MAIO 2025

REGIME JURÍDICO DO MAIOR ACOMPANHADO-Conclusões

Seis anos transcorridos sobre o novo regime jurídico do maior acompanhado e a mudança de paradigma que com ele se ambicionava, a Confederação Nacional das Instituições de Solidariedade promoveu um colóquio que decorreu no auditório do ISEC-Coimbra no dia 22 de abril. Participaram dirigentes e equipas técnicas das suas associadas, operadores judiciários e a Academia para fazer um balanço sobre o tema, entrecruzando as perspetivas mais teóricas com as experiências mais práticas, muito especialmente da área da deficiência intelectual, da paralisia cerebral e da terceira idade.

Tendo como ponto de partida o compromisso assumido entre o Governo e as Entidades Representativas do Sector Social e Solidário de, até ao final do ano de 2025, ser constituído um grupo de trabalho para reflexão sobre o quadro legal, político, administrativo e regulatório específico em matéria de acompanhamento de maiores, com vista a uma futura revisão legislativa, também prevista no Compromisso de Cooperação para o biénio 2025-26, propusemo-nos reflectir particularmente sobre:

- a legitimidade para suscitar o impulso processual e requerer medidas de acompanhamento;

- a nomeação de potenciais acompanhantes;

- o cumprimento da obrigação legal de não agir em conflito de interesses;

- a conveniência de pensar novos modelos de resposta.

Concretamente na área da deficiência, ao anterior modelo, que assentava numa vertente médica e assistencial, seguiu-se um paradigma novo, baseado nos direitos das pessoas com deficiência, que procura reconhecer a dignidade inerente a todas as pessoas e preservar na máxima extensão possível a autonomia e a liberdade de escolha e controlo sobre onde, com quem e de que modo as pessoas com deficiência querem viver.
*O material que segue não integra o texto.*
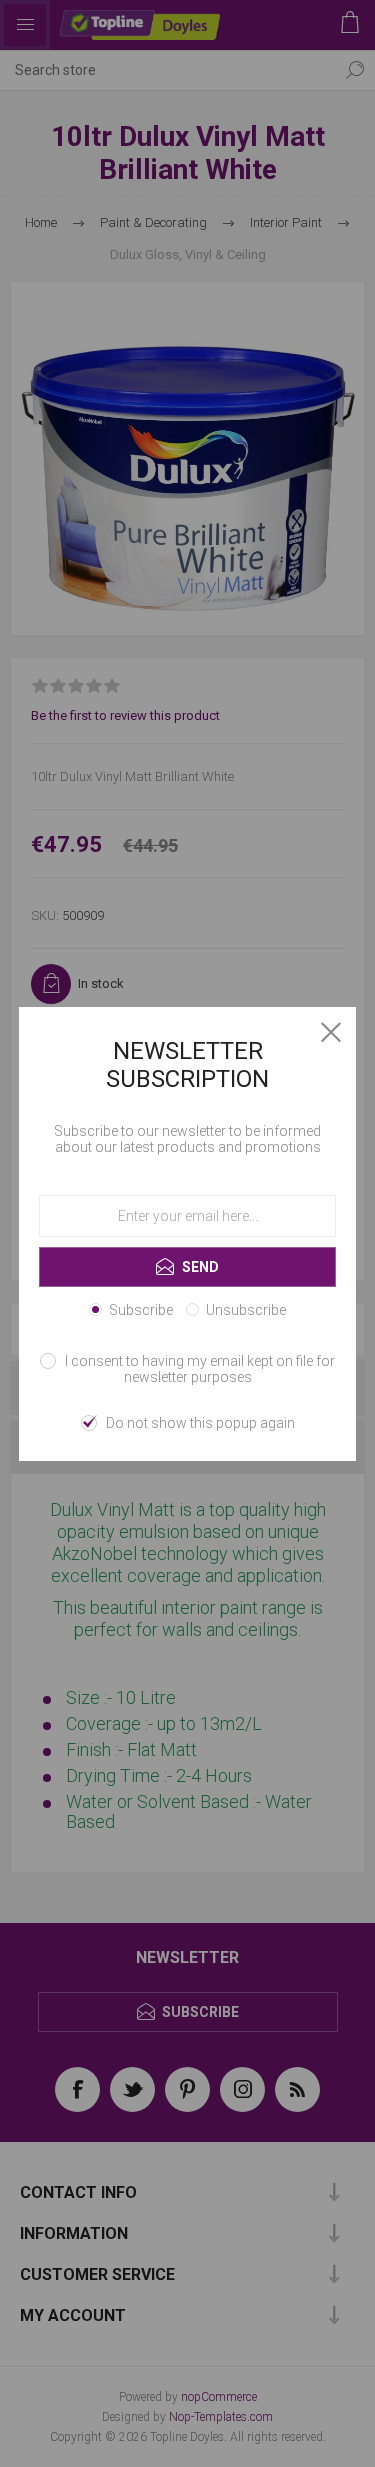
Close (331, 1032)
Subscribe (141, 1310)
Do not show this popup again (200, 1423)
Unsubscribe (246, 1310)
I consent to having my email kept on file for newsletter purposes (200, 1369)
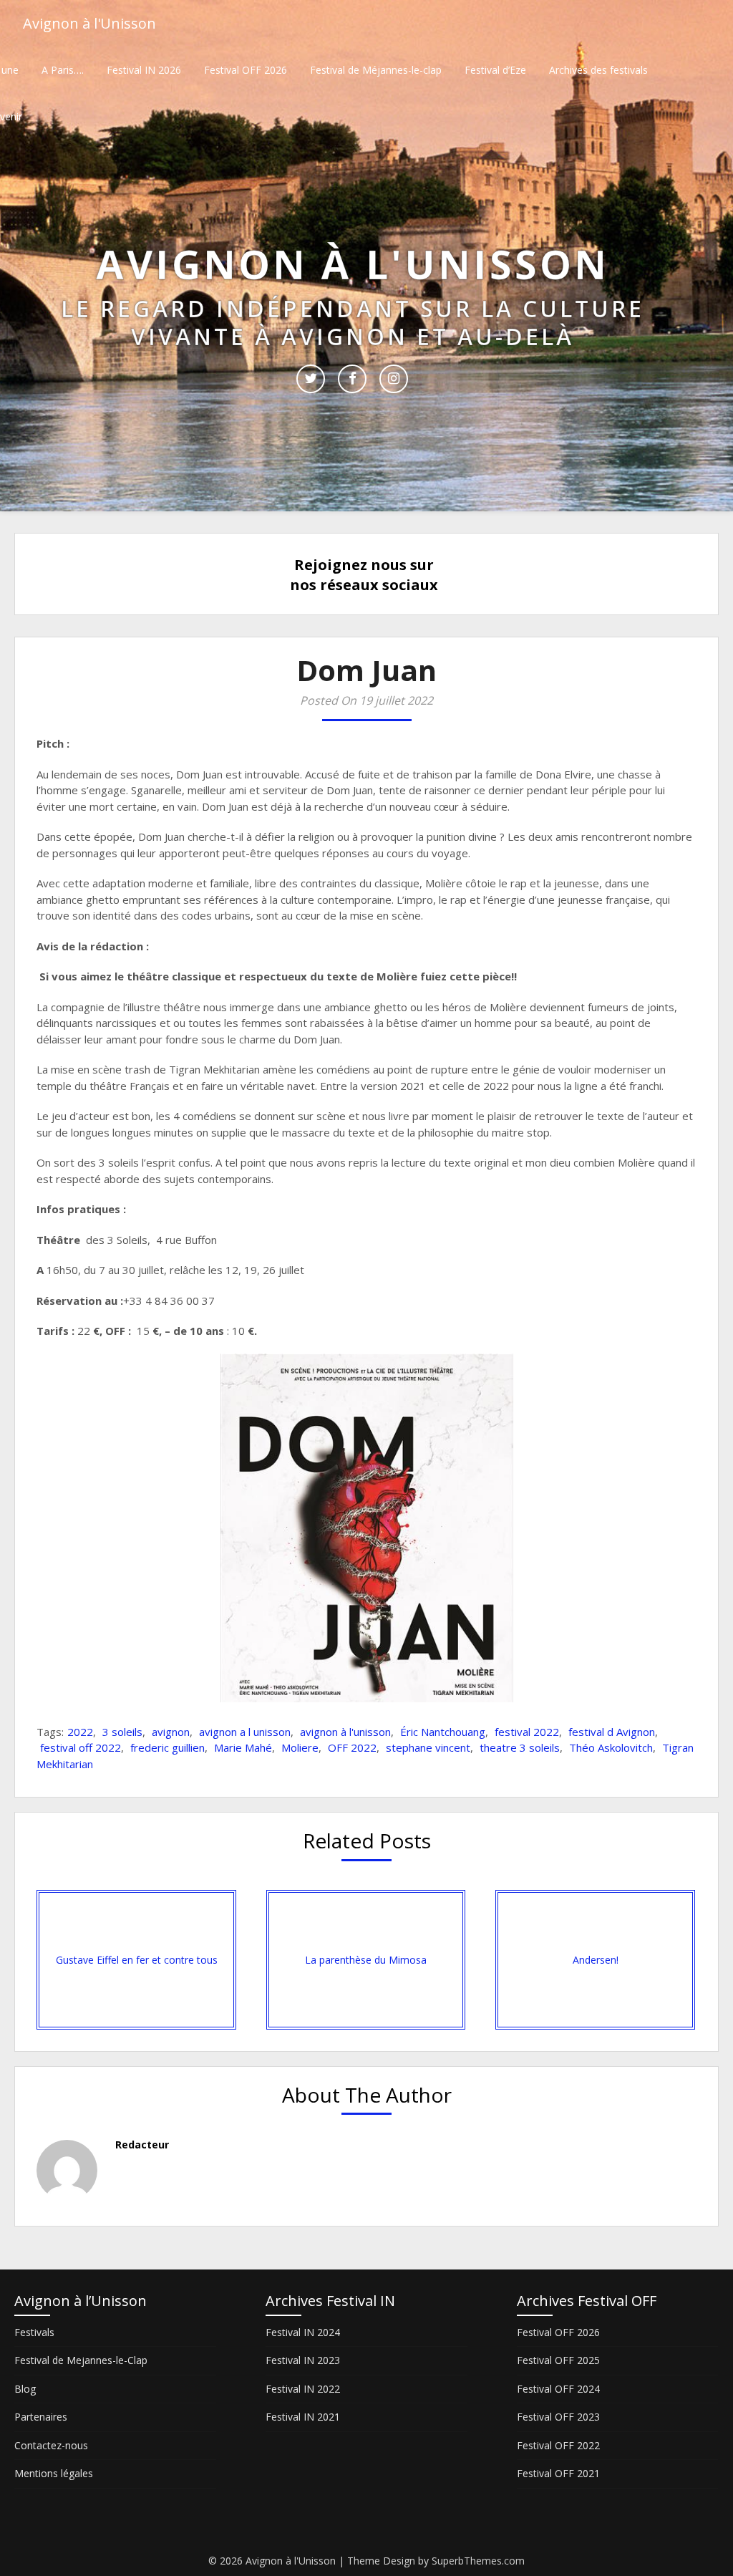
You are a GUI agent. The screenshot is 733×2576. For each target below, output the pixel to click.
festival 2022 (527, 1731)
O quadro jurídico português tem vindo, nesta matéria, a evoluir para um sistema mais próximo do novo paradigma, de modo a permitir que, perante cada situação concreta e com total respeito pela individualidade de cada um, se tomem (apenas) as medidas proporcionais às necessidades de proteção de cada pessoa, como explicado pela Prof. Doutora Mafalda Miranda Barbosa. Que seja, portanto, adotado para cada pessoa um «fato-à-medida», expressão logo introduzida na abertura, pela Dra. Maria José Miranda, da Direção da CNIS, e várias vezes lembrada ao longo do dia.
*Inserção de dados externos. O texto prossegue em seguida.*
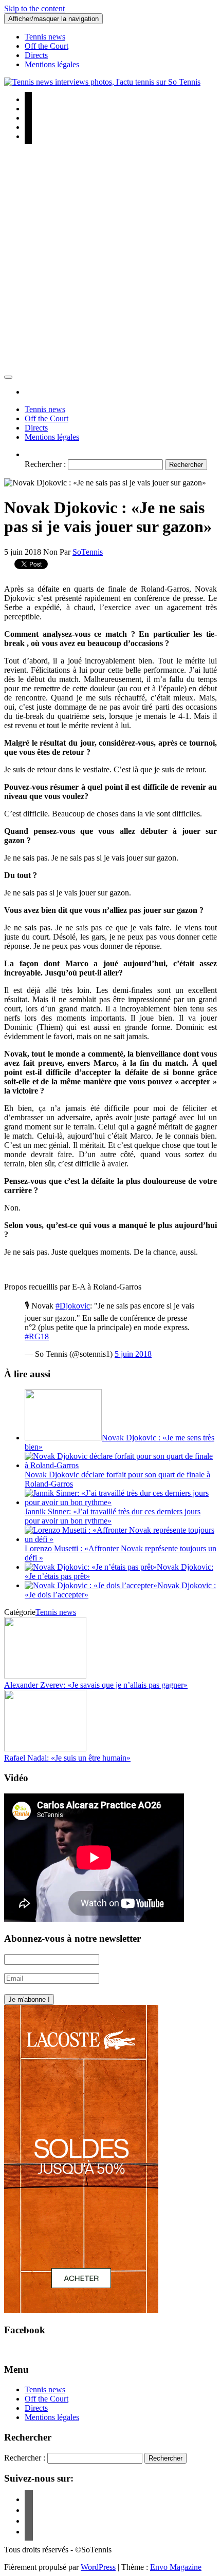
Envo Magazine (175, 2567)
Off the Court (46, 46)
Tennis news (45, 36)
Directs (36, 55)
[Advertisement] (110, 259)
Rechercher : (45, 464)
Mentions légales (52, 64)
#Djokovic (73, 1305)
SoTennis (87, 552)
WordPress (98, 2567)
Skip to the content (34, 8)
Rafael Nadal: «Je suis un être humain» (67, 1757)
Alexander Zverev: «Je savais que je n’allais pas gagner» (96, 1685)
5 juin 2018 (133, 1354)
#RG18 (37, 1336)
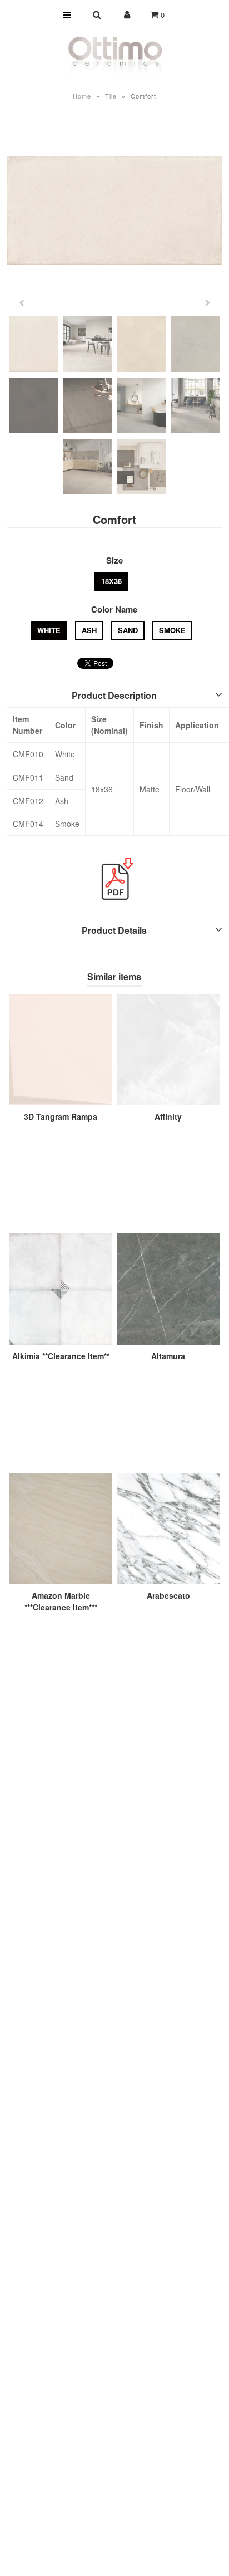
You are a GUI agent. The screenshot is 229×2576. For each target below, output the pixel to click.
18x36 (111, 581)
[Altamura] (168, 1289)
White (49, 630)
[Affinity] (168, 1049)
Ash (89, 630)
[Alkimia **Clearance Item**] (60, 1289)
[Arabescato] (168, 1528)
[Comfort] (114, 210)
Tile (111, 95)
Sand (128, 630)
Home (82, 95)
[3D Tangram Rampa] (60, 1049)
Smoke (172, 630)
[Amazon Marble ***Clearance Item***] (60, 1528)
Em teoria, a regra do regime do maior acompanhado é, portanto, a da autonomia, especialmente quanto à prática de atos pessoais, como os de casar, escolher o domicílio, testar, votar, perfilhar ou educar os filhos, mas, como lembrou a Doutora Patrícia Neca, a evolução tem sido lenta, havendo ainda uma predominância assinalável de decisões em que os acompanhantes têm poderes de representação geral, com 78% das sentenças proferidas em 2022 a atribuir poderes de representação geral ao acompanhante, contra 85% em anos anteriores. Se quanto à prática de alguns atos pessoais pode haver preocupações relacionadas com a proteção da pessoa acompanhada, quanto a outros, como o direito ao voto, não parece haver qualquer fundamento, o que assume uma especial gravidade, conforme realçaram o Eng. Rui Coimbras e a Dra. Inês Robalo. Em parte, tal situação é potenciada, no entender da Prof. Doutora Mafalda Miranda Barbosa, pela ausência de dados suficientes para aferir as concretas necessidades da pessoa a acompanhar, ou, como apontou a Dra. Marta Xavier, pela falta de informação e formação dos magistrados nesta área. E manifesta-se mesmo nas limitações que a execução do acompanhamento acaba por impor às pequenas decisões do dia-a-dia, de que os testemunhos oferecidos pela Doutora Patrícia Neca e pela Dra. Helena Albuquerque foram um impressionante exemplo.

Por outro lado, verifica-se ainda uma enorme dificuldade em encontrar quem possa, em condições de independência e disponibilidade, assegurar acompanhamento. Se, por um lado, e como enfatizou a Dra. Inês Robalo, as pessoas adultas podem e devem escolher quem querem como seus acompanhantes, na prática faltam as pessoas que possam ser indicadas, havendo uma grande desadequação e/ou insuficiência de figuras idóneas na comunidade que possam assegurar o acompanhamento.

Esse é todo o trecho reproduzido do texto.